Give back, exactly and with nothing else, the lines running from the one that contains "How do I perform: Click the Reset" to the end of the entries below; do not include pictures.

Stored records:
===

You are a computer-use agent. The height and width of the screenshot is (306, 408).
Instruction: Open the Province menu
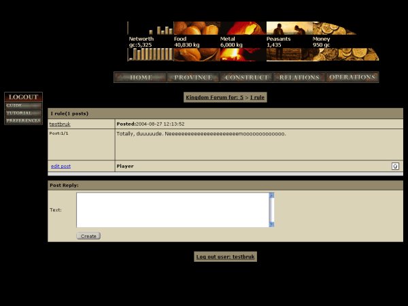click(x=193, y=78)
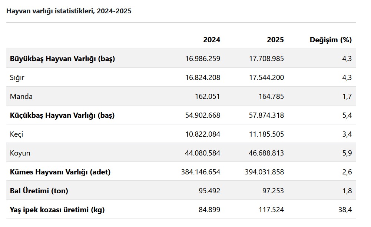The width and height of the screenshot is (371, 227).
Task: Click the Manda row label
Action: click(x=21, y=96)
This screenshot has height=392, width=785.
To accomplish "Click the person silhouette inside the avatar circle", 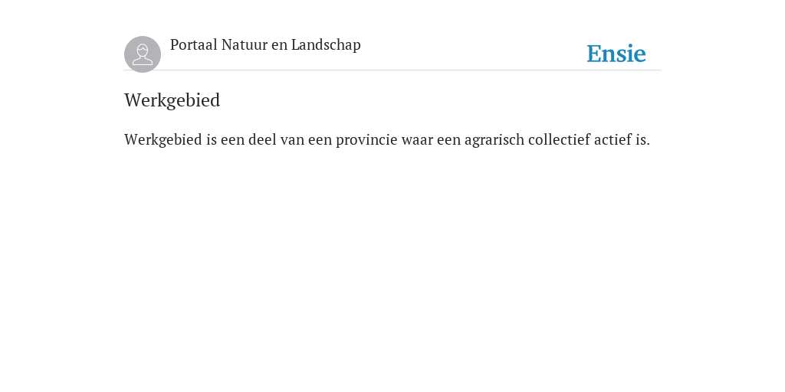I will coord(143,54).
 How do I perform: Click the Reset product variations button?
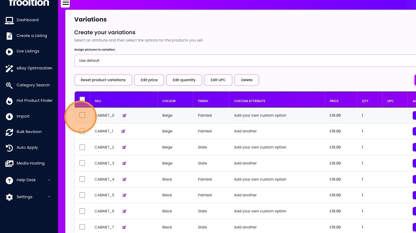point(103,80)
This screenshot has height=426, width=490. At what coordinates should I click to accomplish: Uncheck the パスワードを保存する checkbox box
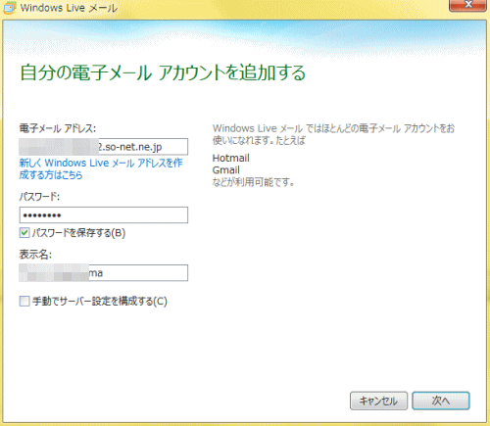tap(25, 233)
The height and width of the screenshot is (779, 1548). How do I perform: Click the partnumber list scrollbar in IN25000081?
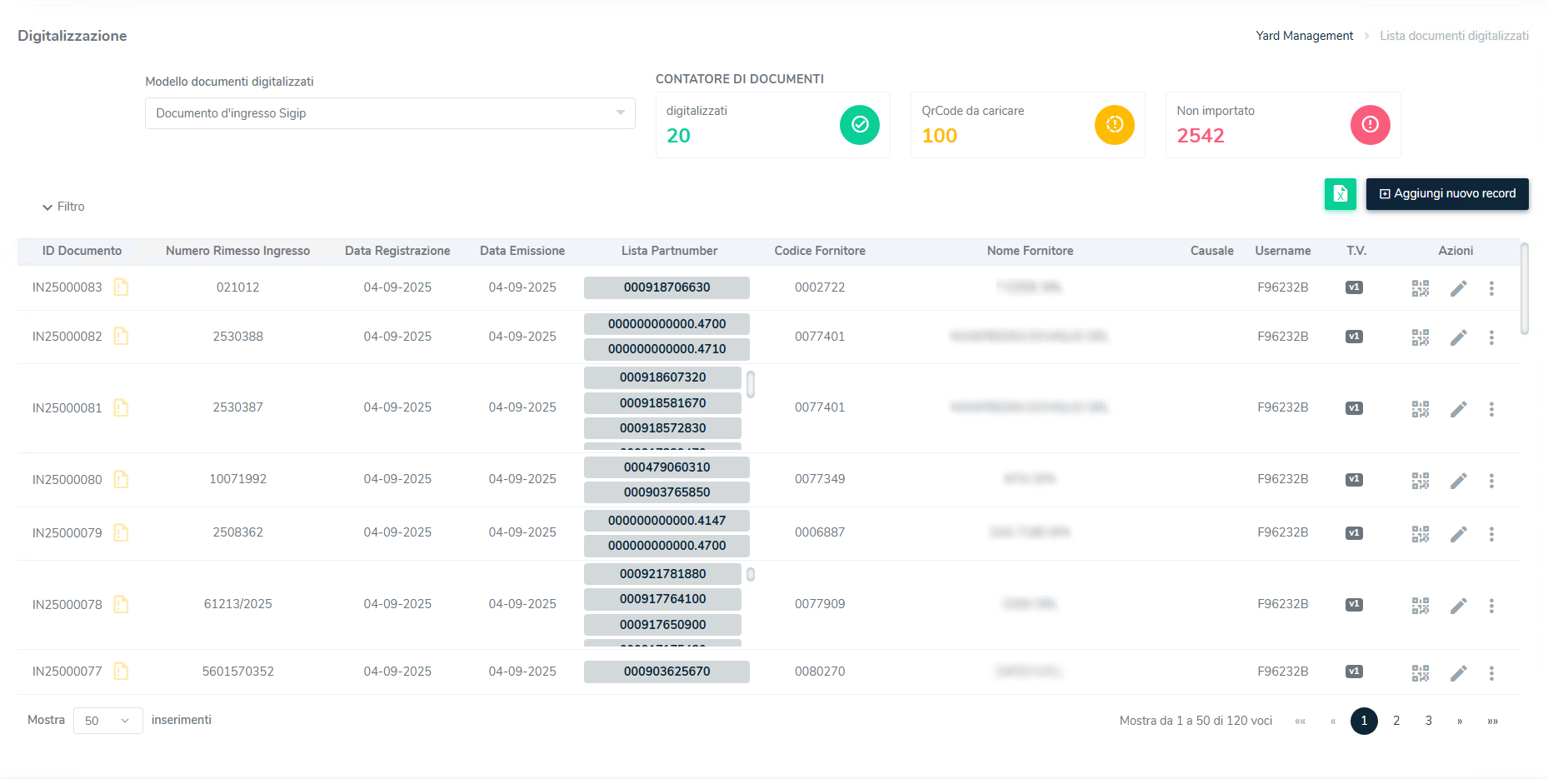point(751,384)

===

Expected answer ▸
 How do I perform: Click the Reset product variations button?
point(103,80)
This screenshot has height=426, width=490. At what coordinates should I click to accomplish: Uncheck the パスワードを保存する checkbox box
tap(25, 233)
The height and width of the screenshot is (779, 1548). How do I perform: Click the partnumber list scrollbar in IN25000081?
point(751,384)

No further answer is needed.